- Directed by: Peter Mettler
- Written by: Peter Mettler
- Produced by: Niv Fichman
- Starring: Christie MacFadyen Stephen Ouimette Gary Reineke
- Cinematography: Peter Mettler Tobias A. Schliessler Gerald Packer
- Edited by: Peter Mettler Margaret Van Eerdewijk
- Music by: Fred Frith Jane Siberry
- Production companies: Rhombus Media Grimthorpe Film Inc.
- Distributed by: Cinephile
- Release date: August 3, 1989;
- Running time: 110 minutes
- Country: Canada
- Language: English

= The Top of His Head =

The Top of His Head is a 1989 Canadian comedy-drama film written and directed by Peter Mettler. It stars Stephen Ouimette, Christie MacFadyen and Gary Reineke, and tells the story of a satellite-dish salesman whose ordered life is disrupted after he meets a performance artist. The film won the Silver Plate Award at the Figueira da Foz Festival and received three Genie Award nominations.

== Synopsis ==

The film follows Gus Victor, a satellite-dish salesman whose routine is unsettled by his encounter with Lucy, a radical performance artist. After Lucy leaves him a cryptic note, Gus sets out to find her, and the search changes his understanding of himself.

==Cast==
The cast includes:

==Production==
The film was shot in Toronto, Ontario, in the fall of 1987. The film's soundtrack, The Top of His Head, was written and composed by Fred Frith.
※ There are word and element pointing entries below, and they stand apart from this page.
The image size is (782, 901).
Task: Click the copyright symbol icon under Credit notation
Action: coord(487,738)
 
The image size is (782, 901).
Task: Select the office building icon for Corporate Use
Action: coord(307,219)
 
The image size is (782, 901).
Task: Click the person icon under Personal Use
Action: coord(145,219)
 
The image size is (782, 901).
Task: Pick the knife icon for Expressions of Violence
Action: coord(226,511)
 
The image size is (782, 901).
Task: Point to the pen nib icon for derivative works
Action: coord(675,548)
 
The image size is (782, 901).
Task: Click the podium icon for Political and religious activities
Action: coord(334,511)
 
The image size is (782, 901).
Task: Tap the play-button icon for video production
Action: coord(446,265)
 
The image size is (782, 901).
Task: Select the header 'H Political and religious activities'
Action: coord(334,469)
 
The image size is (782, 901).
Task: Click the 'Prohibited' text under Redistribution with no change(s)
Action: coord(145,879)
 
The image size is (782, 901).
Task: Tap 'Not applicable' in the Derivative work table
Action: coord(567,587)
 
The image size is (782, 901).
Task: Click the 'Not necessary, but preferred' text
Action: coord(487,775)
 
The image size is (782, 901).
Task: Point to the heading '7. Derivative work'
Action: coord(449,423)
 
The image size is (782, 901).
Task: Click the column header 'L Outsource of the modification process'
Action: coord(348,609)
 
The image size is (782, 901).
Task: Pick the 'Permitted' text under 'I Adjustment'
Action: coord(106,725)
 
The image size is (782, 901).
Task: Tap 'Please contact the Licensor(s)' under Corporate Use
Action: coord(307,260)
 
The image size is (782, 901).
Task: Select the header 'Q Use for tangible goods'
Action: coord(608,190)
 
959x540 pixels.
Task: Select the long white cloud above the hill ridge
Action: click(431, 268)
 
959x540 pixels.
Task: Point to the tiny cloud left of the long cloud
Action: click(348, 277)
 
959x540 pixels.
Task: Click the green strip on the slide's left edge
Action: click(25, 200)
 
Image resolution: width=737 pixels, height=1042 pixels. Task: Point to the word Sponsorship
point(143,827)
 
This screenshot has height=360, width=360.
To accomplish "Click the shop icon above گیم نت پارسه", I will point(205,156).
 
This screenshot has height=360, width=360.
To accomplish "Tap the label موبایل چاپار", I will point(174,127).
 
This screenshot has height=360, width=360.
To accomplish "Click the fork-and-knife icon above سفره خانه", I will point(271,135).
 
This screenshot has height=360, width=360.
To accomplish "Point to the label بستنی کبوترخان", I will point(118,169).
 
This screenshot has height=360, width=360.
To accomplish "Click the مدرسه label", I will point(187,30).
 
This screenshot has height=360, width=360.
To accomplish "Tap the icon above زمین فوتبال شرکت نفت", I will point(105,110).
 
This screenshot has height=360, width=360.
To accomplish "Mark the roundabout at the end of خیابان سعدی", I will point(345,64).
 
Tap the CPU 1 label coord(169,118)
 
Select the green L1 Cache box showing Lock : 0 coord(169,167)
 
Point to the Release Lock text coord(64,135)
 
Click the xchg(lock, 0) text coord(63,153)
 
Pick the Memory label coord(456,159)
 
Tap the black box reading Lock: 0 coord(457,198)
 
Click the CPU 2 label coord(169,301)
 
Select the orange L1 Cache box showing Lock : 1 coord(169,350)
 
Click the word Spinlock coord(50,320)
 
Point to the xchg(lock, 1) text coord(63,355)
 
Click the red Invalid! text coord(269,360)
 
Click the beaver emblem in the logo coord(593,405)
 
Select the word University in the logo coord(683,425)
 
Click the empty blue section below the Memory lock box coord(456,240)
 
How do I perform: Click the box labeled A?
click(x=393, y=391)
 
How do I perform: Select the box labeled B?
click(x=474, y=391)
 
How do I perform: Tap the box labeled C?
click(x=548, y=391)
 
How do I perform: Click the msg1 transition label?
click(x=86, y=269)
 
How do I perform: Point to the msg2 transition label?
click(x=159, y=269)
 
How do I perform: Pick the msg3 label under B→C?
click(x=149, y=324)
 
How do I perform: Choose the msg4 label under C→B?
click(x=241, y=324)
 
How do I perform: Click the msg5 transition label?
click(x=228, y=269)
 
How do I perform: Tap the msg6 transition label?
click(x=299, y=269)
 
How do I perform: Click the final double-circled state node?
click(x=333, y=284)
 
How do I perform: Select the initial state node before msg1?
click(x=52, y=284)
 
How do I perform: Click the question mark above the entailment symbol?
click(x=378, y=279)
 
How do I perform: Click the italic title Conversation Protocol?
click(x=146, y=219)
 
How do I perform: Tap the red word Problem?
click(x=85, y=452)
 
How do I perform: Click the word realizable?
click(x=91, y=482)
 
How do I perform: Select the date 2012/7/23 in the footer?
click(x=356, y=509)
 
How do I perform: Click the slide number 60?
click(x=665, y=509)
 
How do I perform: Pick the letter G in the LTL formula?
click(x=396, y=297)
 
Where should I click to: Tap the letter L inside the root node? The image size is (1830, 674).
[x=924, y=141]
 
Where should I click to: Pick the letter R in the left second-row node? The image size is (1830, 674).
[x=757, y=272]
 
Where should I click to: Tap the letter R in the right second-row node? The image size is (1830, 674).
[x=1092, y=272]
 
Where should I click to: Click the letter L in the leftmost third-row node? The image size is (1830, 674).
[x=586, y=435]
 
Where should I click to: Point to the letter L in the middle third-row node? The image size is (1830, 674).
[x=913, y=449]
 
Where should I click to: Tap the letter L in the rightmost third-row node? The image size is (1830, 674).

Jane Siberry also contributed a song, "This Old Earth".

== Festival screenings ==
The film premiered in the Perspective Canada program at the 1989 Festival of Festivals. It later screened at the 51st Festival dei Popoli in Florence in 2010.

== Reception ==
=== Critical response ===
Filmdienst described the film as an ambitious comedy with existential elements. The review noted the film’s stylized audiovisual approach, particularly its use of television imagery and atmospheric music.

=== Awards and nominations ===
In 1989, the film won the Silver Plate Award at the Figueira da Foz Festival and was runner-up for Most Popular Film at the Vancouver International Film Festival. In addition to Jane Siberry's Best Original Song nomination, the film also received Genie Award nominations for Best Actor for Stephen Ouimette and Best Original Screenplay for Peter Mettler.